§ EXCERPTED RECORDS
###

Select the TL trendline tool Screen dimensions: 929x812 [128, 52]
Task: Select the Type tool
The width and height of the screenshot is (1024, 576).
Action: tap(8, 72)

###

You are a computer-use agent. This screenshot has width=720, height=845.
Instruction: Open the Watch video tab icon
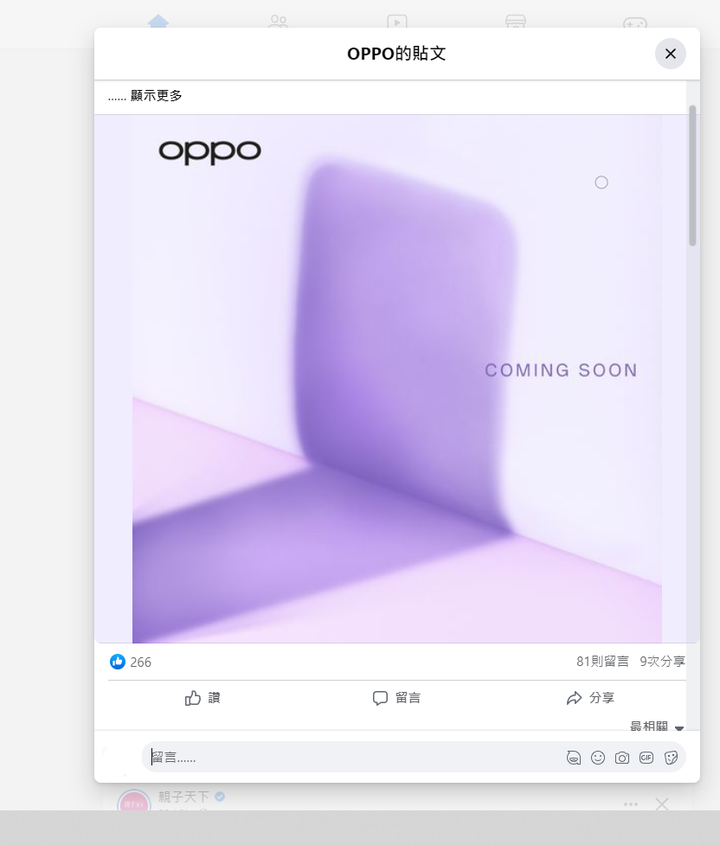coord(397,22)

###

§ INSTRUCTIONS FOR THE TASK
Copy out every line of the data that includes the word "Select".

§ ANSWER SPACE
Select the TL trendline tool Screen dimensions: 929x812 [128, 52]
Task: Select the Type tool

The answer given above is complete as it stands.